Rows from a dataset
++++
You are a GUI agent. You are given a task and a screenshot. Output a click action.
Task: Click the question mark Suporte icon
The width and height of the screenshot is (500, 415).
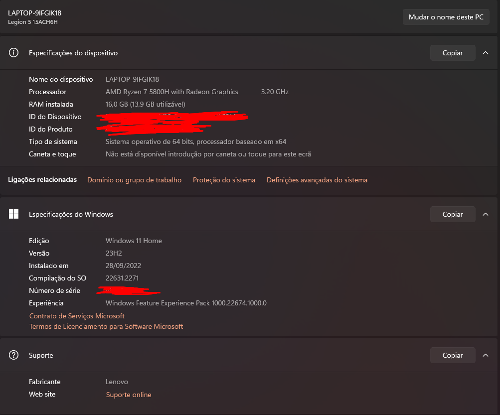pyautogui.click(x=13, y=355)
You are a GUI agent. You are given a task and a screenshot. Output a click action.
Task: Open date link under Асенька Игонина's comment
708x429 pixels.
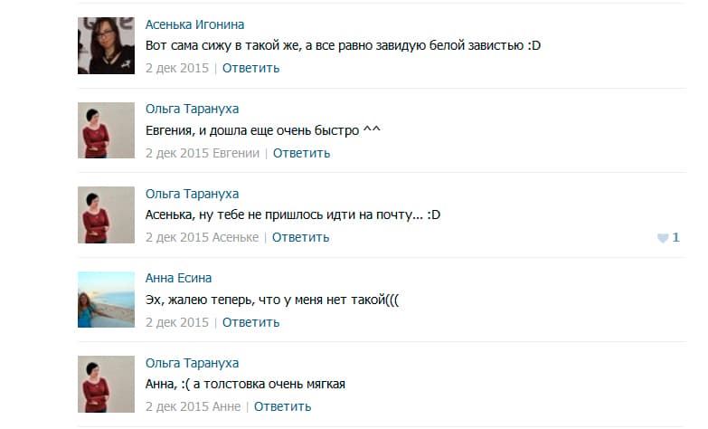177,68
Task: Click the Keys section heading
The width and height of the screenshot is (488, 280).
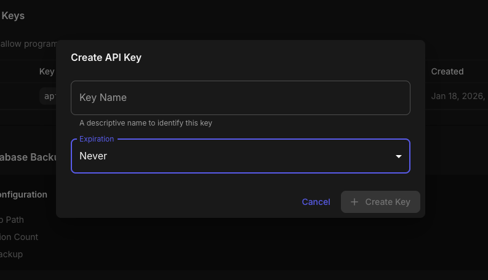Action: 13,16
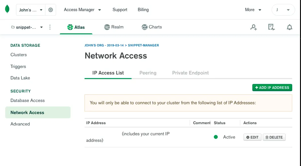Click the project options three-dot menu
Image resolution: width=301 pixels, height=166 pixels.
coord(50,27)
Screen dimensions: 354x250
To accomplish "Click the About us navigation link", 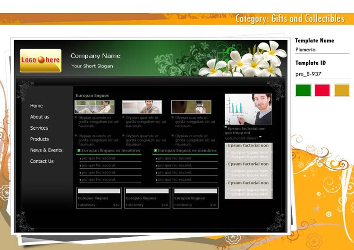I will point(40,117).
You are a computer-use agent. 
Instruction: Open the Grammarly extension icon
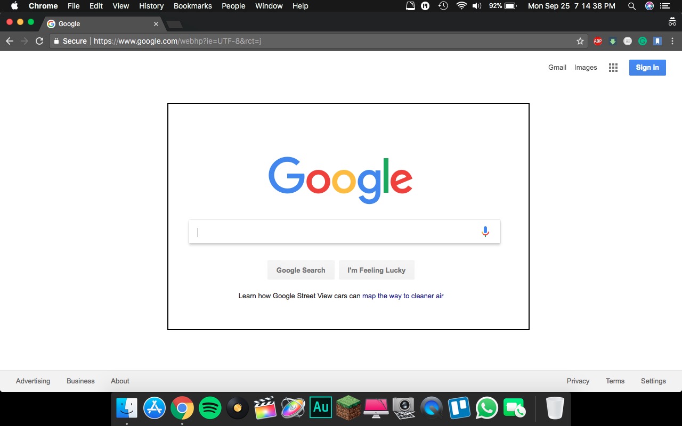[643, 41]
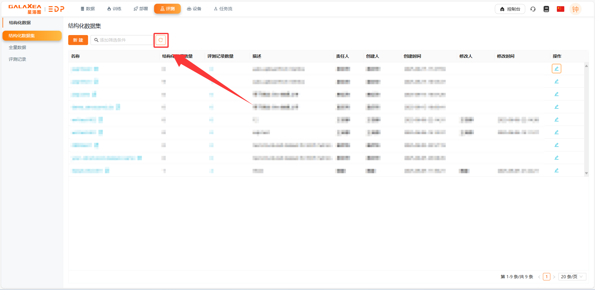The image size is (595, 290).
Task: Click the GalaxEA EDP logo
Action: click(36, 9)
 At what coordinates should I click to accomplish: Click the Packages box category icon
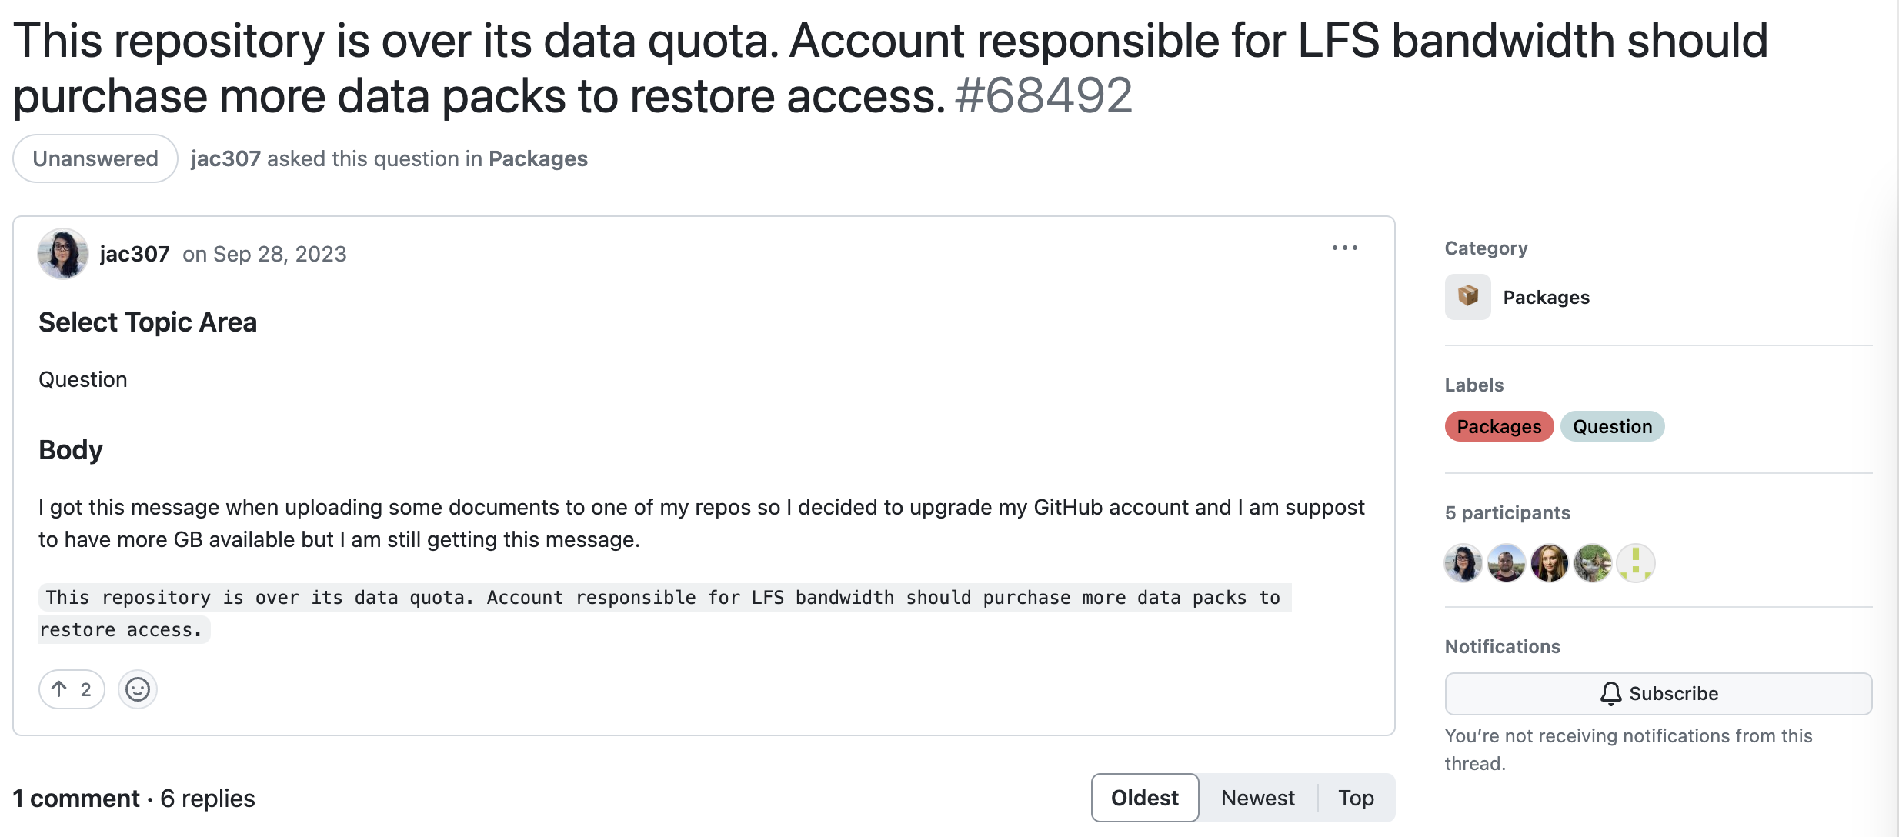(x=1467, y=297)
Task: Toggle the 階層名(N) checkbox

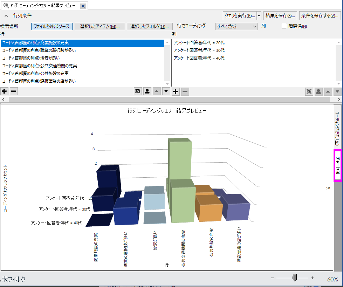Action: [284, 26]
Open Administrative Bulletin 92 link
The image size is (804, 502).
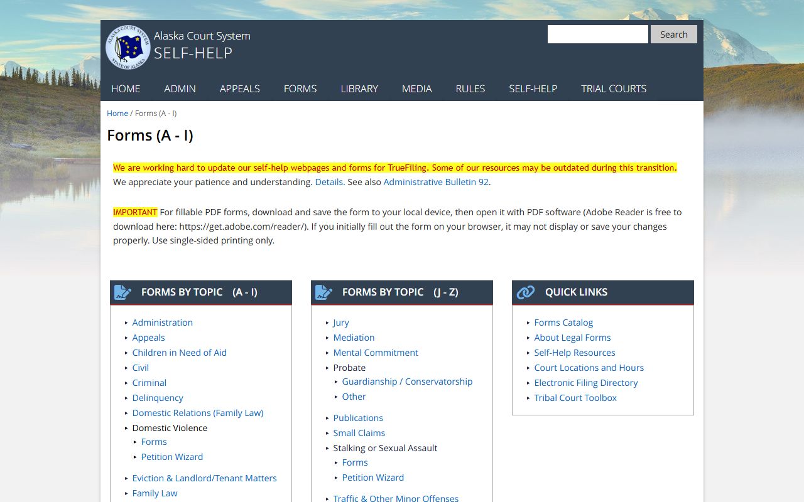click(435, 182)
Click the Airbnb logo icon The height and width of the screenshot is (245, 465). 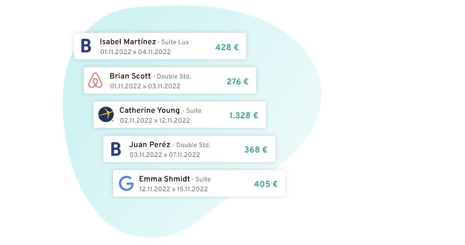[x=95, y=80]
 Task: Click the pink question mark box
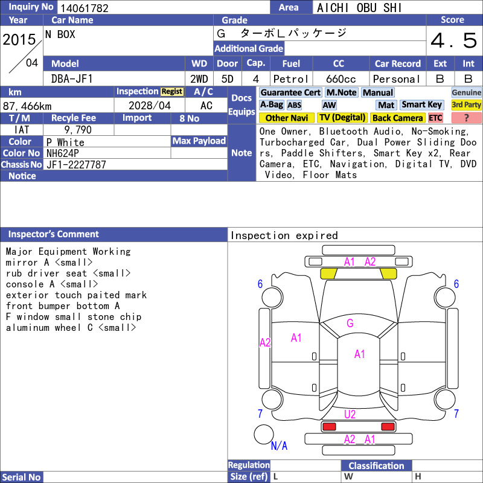[x=466, y=118]
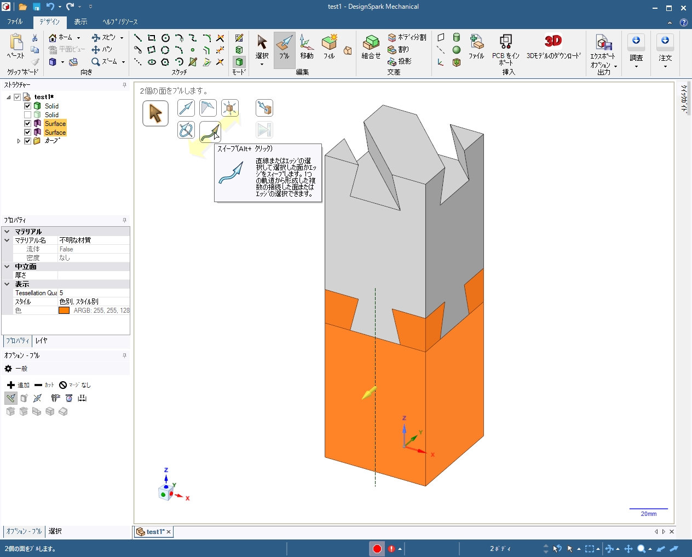The width and height of the screenshot is (692, 557).
Task: Select the スイープ (Sweep) tool guide
Action: click(x=210, y=131)
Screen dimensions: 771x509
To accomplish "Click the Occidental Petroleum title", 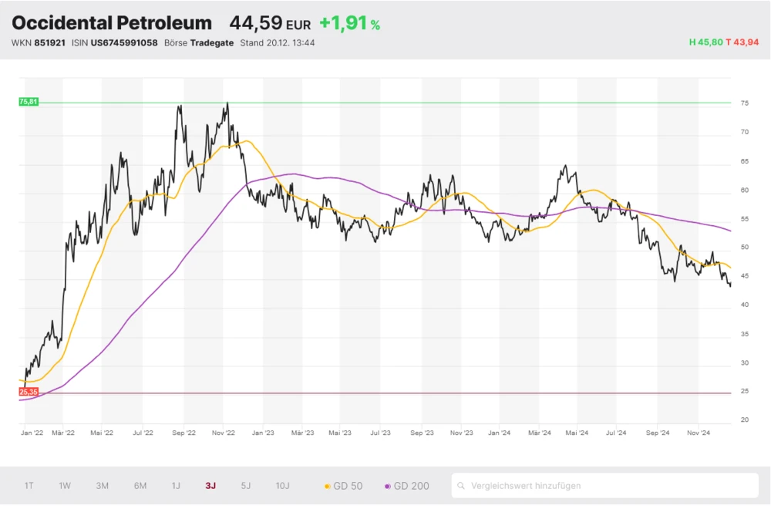I will click(111, 22).
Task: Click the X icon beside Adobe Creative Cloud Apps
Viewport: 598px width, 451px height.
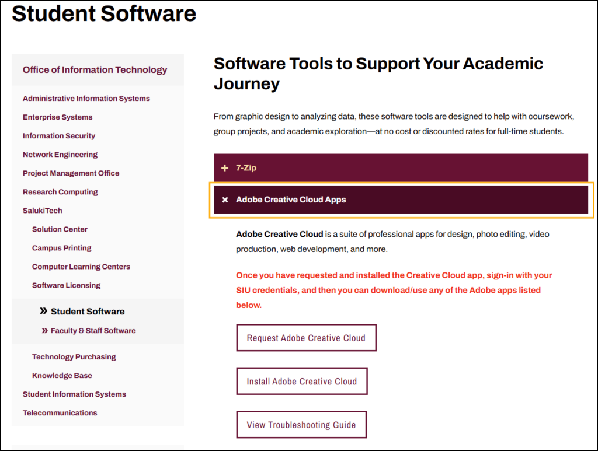Action: [x=225, y=200]
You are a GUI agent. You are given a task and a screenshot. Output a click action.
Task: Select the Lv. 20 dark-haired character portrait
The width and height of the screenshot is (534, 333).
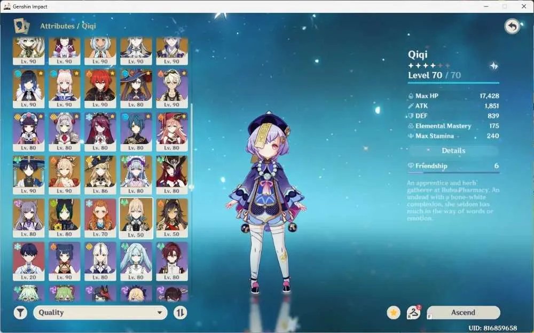click(29, 261)
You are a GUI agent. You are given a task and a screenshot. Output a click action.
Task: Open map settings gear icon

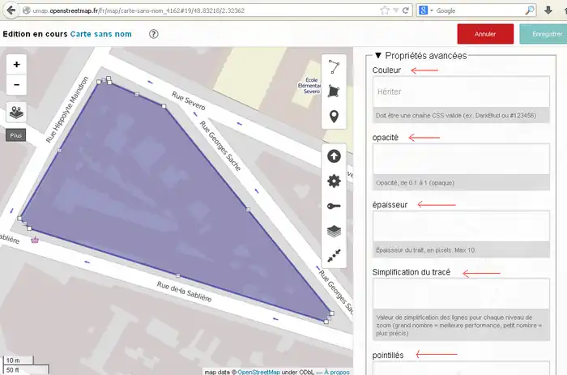tap(334, 181)

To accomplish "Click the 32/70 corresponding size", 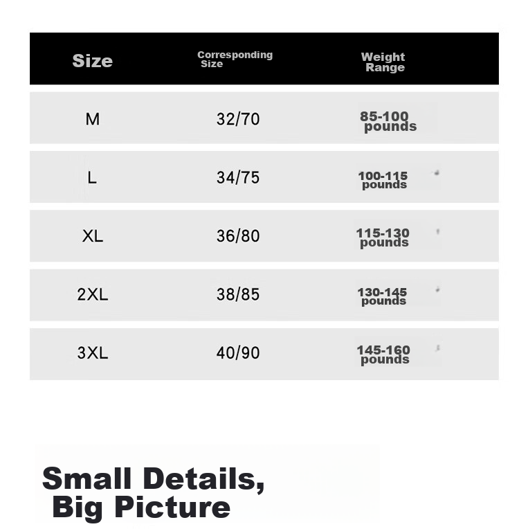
++++
(REQUIRED WORK)
Pull out, word for word, the stretch of lines from the one containing "Task: Click the X" through the last line, with the pictures left out.

(OUTPUT)
Task: Click the X icon beside Adobe Creative Cloud Apps
Viewport: 598px width, 451px height.
Action: [x=225, y=200]
You are a GUI agent. You are given a task and a screenshot. Output a click action.
Task: Select the Lv. 20 dark-haired character portrait
The width and height of the screenshot is (534, 333).
click(29, 261)
You are a GUI agent. You are given a task and a screenshot. Output a click action.
Task: Open map settings gear icon

tap(334, 181)

To accomplish "Click the 32/70 corresponding size", 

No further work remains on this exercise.